Dans le milieu des semiconducteurs aussi, la pression monte sur Moscou. // Fonte : Rob Bulmahn

ARM est au carrefour de la tech mondiale

Você está justificando que le bât bençe: o Royaume-Uni, na listagem Baikal e MCST em esta lista negra, entre na capacidade russa para poder explorar os designs de um ponto au para o ARM para produzir seus próprios processadores. ARM ne fabrique pas lui-même les puces : il en dessine les plans, qu’il propor sous license aux industriels comme Baikal et MCST.

ARM étant une entreprise anglaise, elle a l’obligation de respecter les sanções impostas par le gouvernement britannique, sous peine de faire face à des ennuis judiciaires. Um problema semelhante aurait certament emerge em cas de rachat d’ARM par Nvidia, uma empresa americana. Mais finalement, cette aquisição de plusieurs dizaines milliards de dólares ne s’est pas conclue.

A ruptura anunciada com ARM s’annonce difficile pour Moscou. Les designs que l’entreprise britannique propõem pour creer de nouveaux processeurs sont très prisés. Estes grupos vêm da Apple, Intel, Samsung e Microsoft ont traité avec elle. E, après tout, Nvidia n’aurait pas é disposé a 40 bilhões de dólares si ARM n’offrait pas une technologie aussi exceptionnelle.
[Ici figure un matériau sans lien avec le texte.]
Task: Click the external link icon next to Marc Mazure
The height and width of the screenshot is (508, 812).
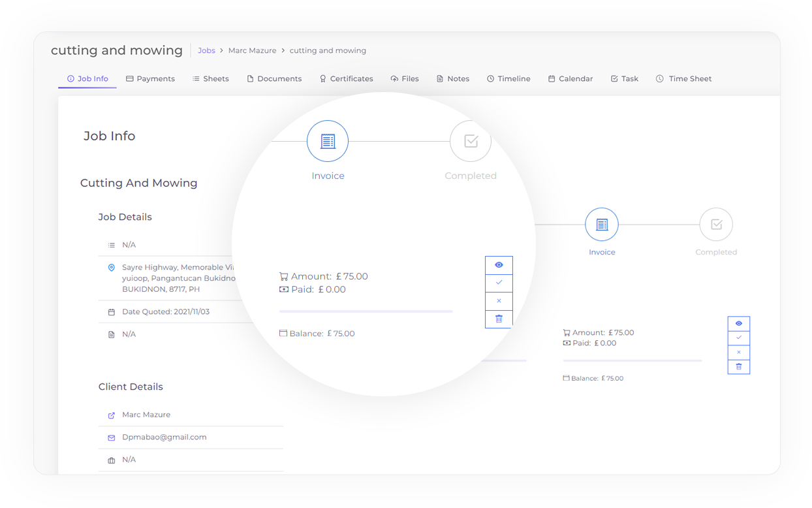Action: pyautogui.click(x=111, y=415)
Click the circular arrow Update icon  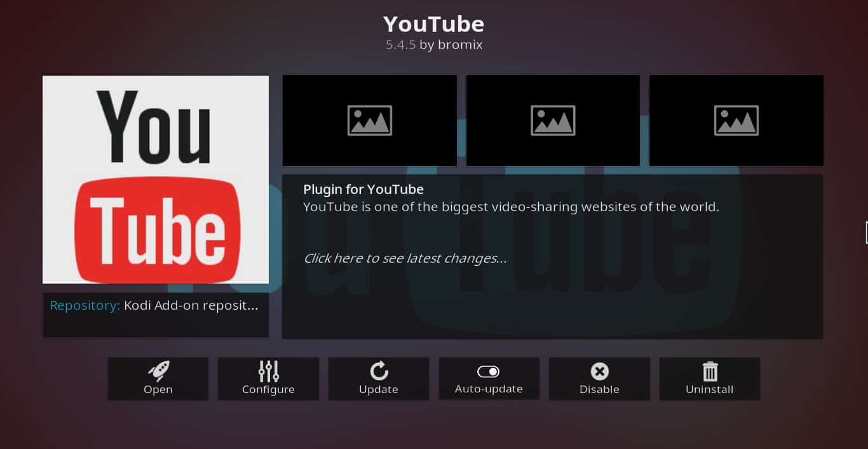coord(379,371)

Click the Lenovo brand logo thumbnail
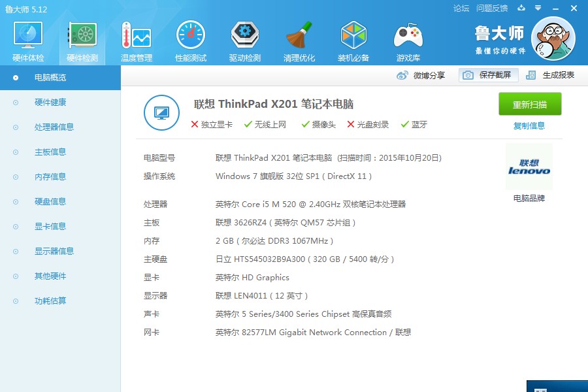click(529, 167)
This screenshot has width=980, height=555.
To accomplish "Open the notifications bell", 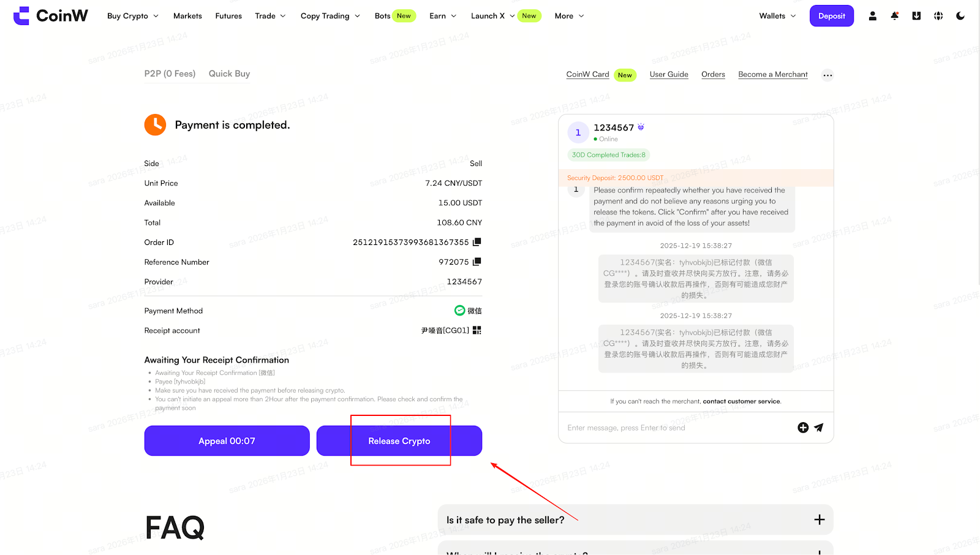I will 894,16.
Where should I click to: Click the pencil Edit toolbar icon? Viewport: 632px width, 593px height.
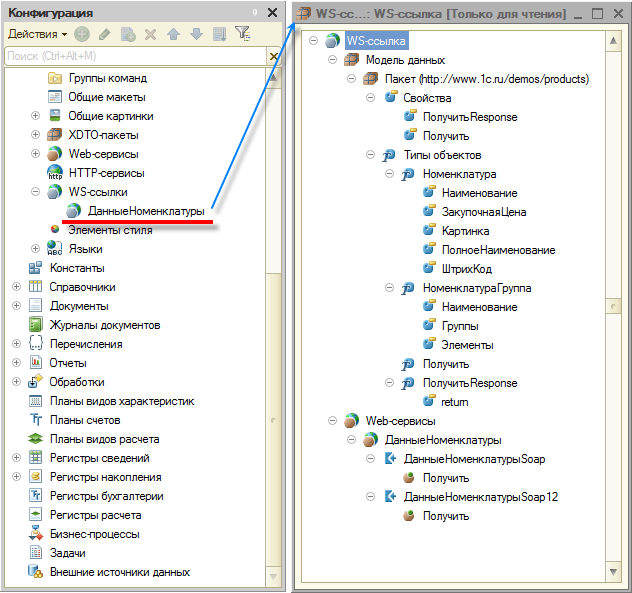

Les autres grandes Nations qui fabriquent des processeurs ne seront pas d’un grand secours pour la Russie. Outre les États-Unis et le Royaume, des Nations comme le Japon et Taiwan appliquent aussi des sanções contre le pays à des degrés divers. Idem para a Corée du Sud. Tous ces paga sont proches de l’Occident et partagent le même point de vue sur l’invasion russe.

L’industrie russe des puces est coincée em 2004

En termes de finesse de gravure, qui reste la métrique couramment utilisée pour évalur le degré d’avancement des industries dans les semi-conducteurs, le secteur russe propõe des products dont les transistors atteignent entre 16 et 28 nanômetros (nm) — et en termes de produção puro, les cadeias de fabricação ne sont pas capazes de descer sous la barre des 90 nm.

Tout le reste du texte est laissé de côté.